Let’s face it, people are different. Leaders should be intentional about shaping the company in a way that fits their strengths, and probably the highest-leverage aspect of that is how effectively they communicate.

🏢 Office advantage

  • It’s easier to have higher bandwidth and more frequent communication in person.
  • It’s easier to “read the room” in person, and stay on top of gene

🏡 Remote advantage

  • Effective remote communication tends to be more asynchronous and writing-oriented, which has the benefit of documenting important things in a way that’s more shareable and more permanent.
  • Picture onboarding to a team and company where technical knowledge and the important principles about culture are well-documented.
  • Secondary benefits: more freedom for people to have uninterrupted focus time, more flexible schedules, and minimize the pain of being in different time zones.
  • Think “document-centred” collaboration vs “meeting-centred”.
  • For a good description of a culture where this is taken to the extreme read A Year Without Pants, the story of Automattic (the company behind WordPress).

Self-motivated people

The elephant in the room. Do you think your people need a manager supervising them all the time? Or are they motivated by your company mission? Are you able to hire only people with a proven record of self motivation? How well do you identify and part ways with low performers?

🏢 Office advantage

  • A culture where motivation is low or that’s not demanding of excellence will find that remote work adds even more friction.

🏡 Remote advantage

  • A team of truly self-motivated people can create the most productive environment possible, personalized for themselves, by working whenever and wherever is most effective for them.
  • Companies with a strong mission focus usually excel at this, and thrive as remote companies.
  • Makes it obvious that “time in seat” is not the right metric to measure performance.

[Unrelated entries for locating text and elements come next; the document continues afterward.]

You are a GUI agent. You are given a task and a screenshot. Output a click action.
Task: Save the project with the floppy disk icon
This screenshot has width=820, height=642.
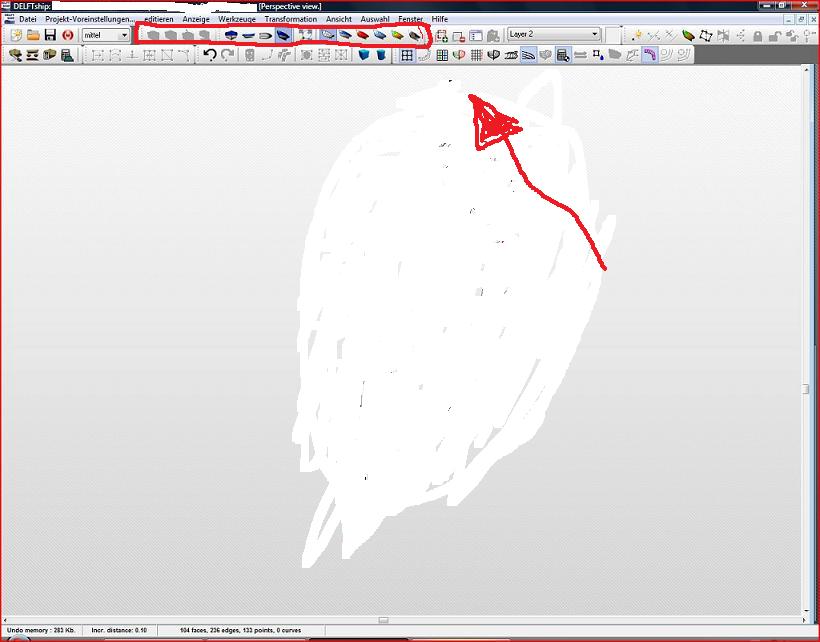pyautogui.click(x=49, y=35)

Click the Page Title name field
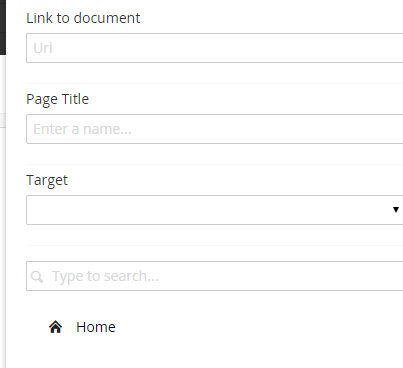click(x=215, y=129)
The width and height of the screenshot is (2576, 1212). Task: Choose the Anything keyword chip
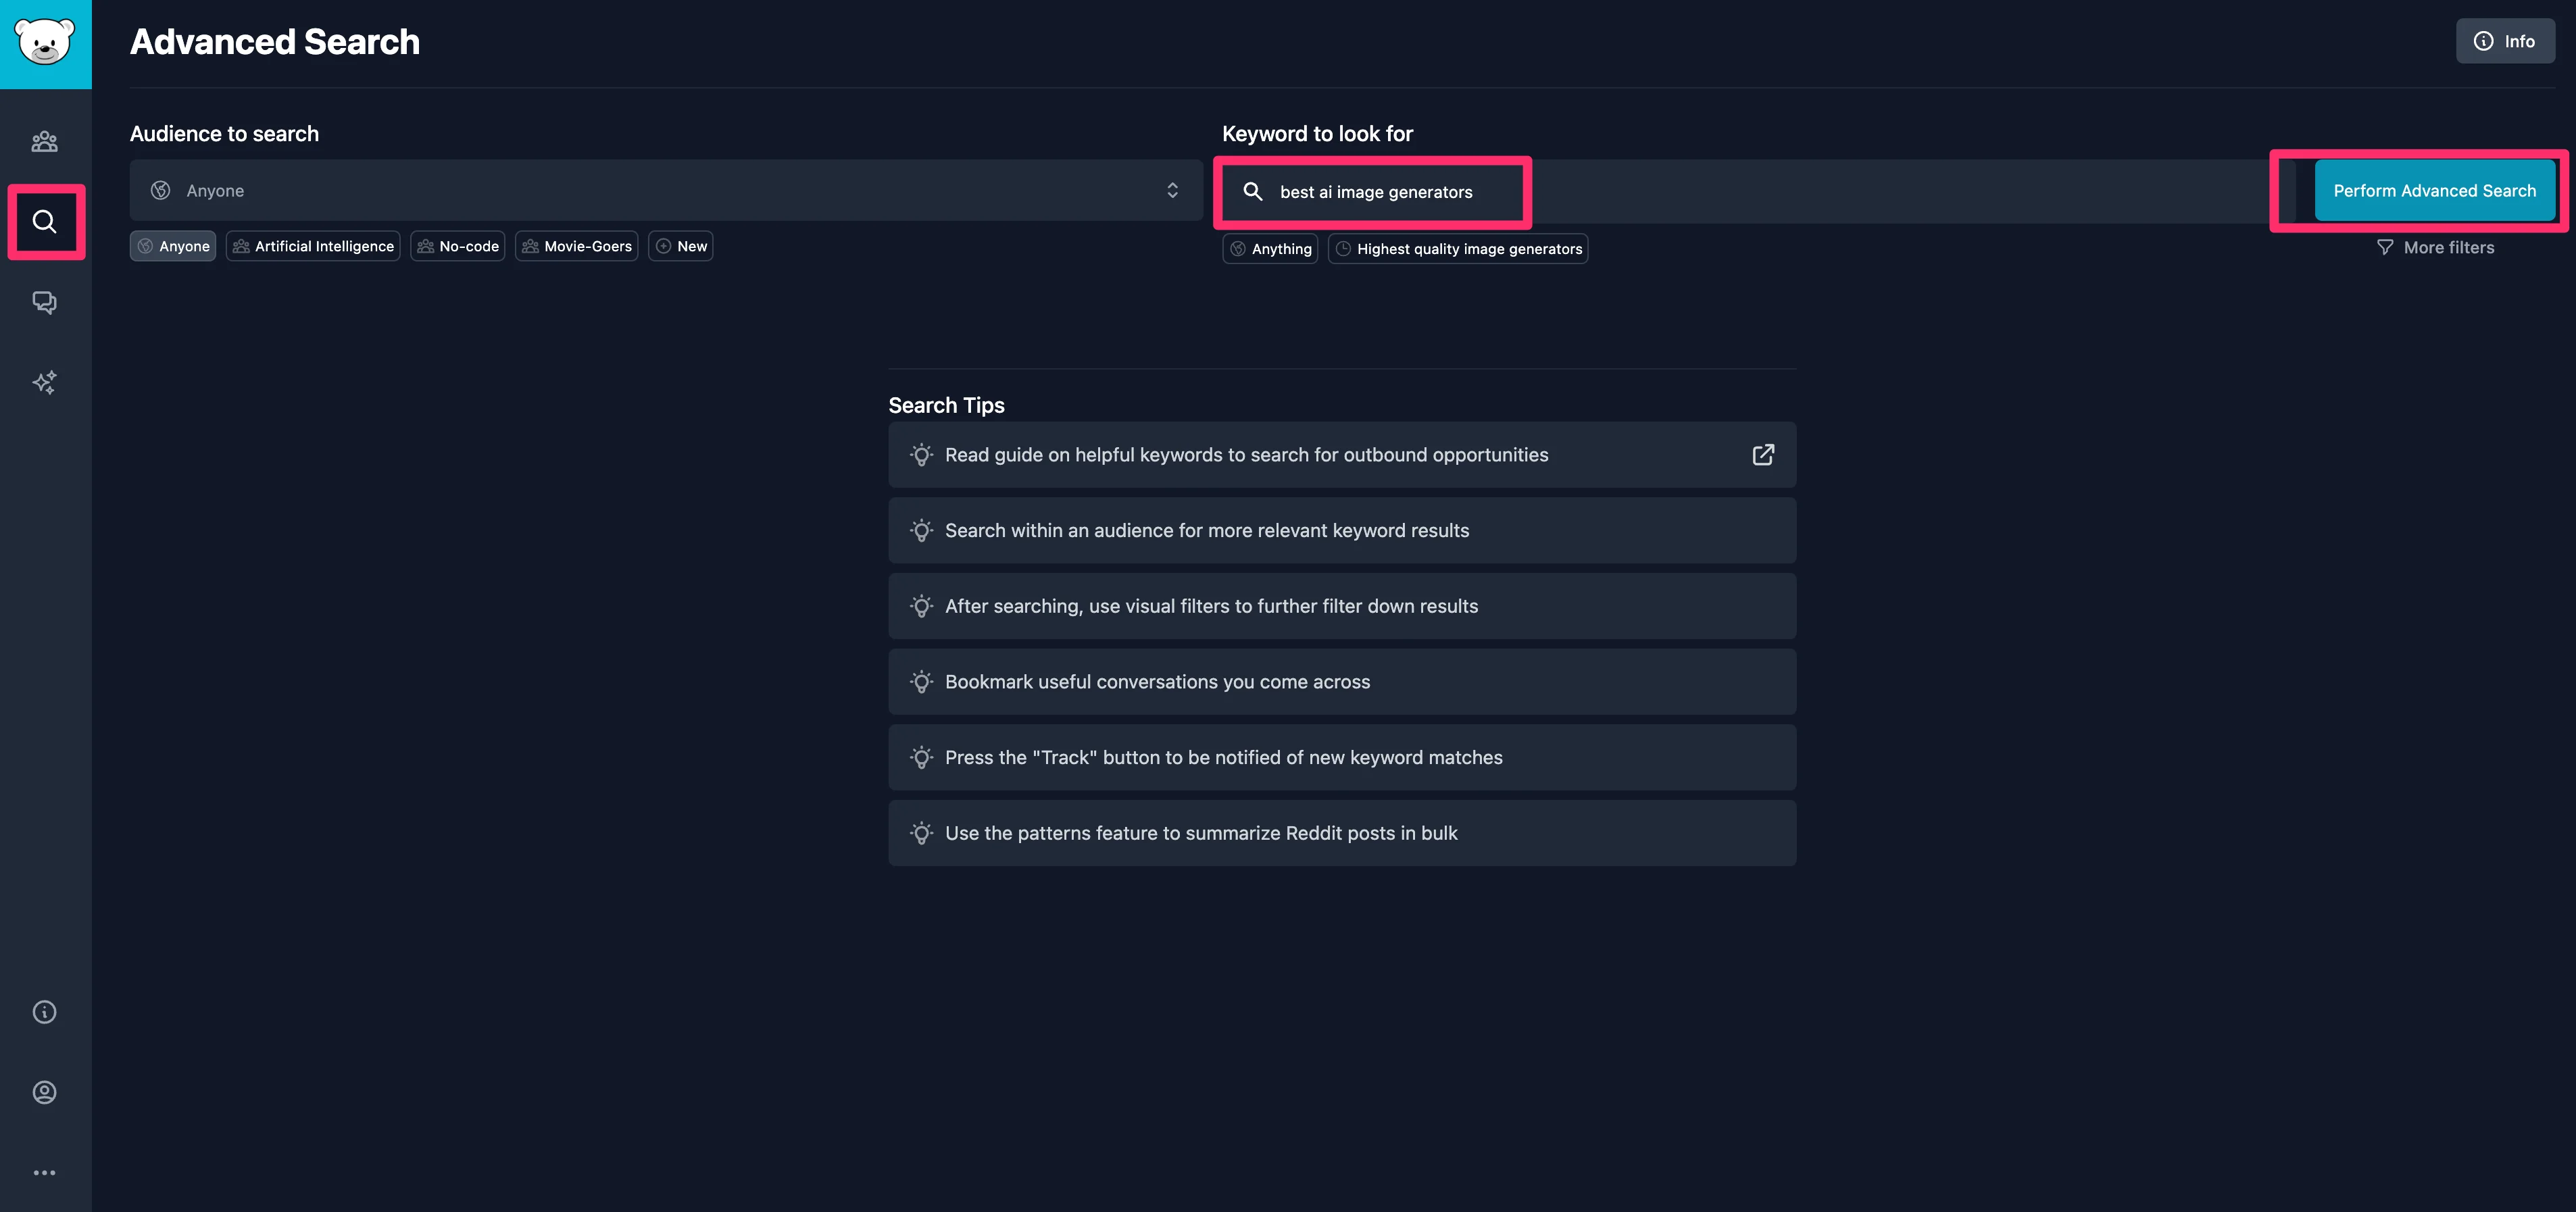[x=1270, y=249]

Company demographics (age and family status)

There’s no question that stronger personal relationships will make your team more effective, so social time is good. But what’s the optimal frequency and amount? Is it daily so that you can have team lunches and regular social events? Or is it a focused week every quarter?

🏢 Office advantage

  • Companies with a majority of young employees sometimes have a company-focused social life, which has obvious advantages.

  • Younger folks are more likely to live downtown and more likely to appreciate in-office perks such as meals and games rooms, so you can have a downtown office that becomes a hub where people want to spend more time.

🏡 Remote advantage

  • Folks past their twenties are more likely to see office social events as a work obligation rather than a perk because they have more family obligations, longer commutes, and value control of their schedules.
  • Quarterly events that combine some work goals with team dinners and social events can bring the team together much more than daily work-only interactions. (Make regular travel an expectation.)

The future

How quickly will technology close the gap? Is living within a short commute to your office becoming easier to do or harder?

In the meantime though, it helps to admit the nuance to the discussion.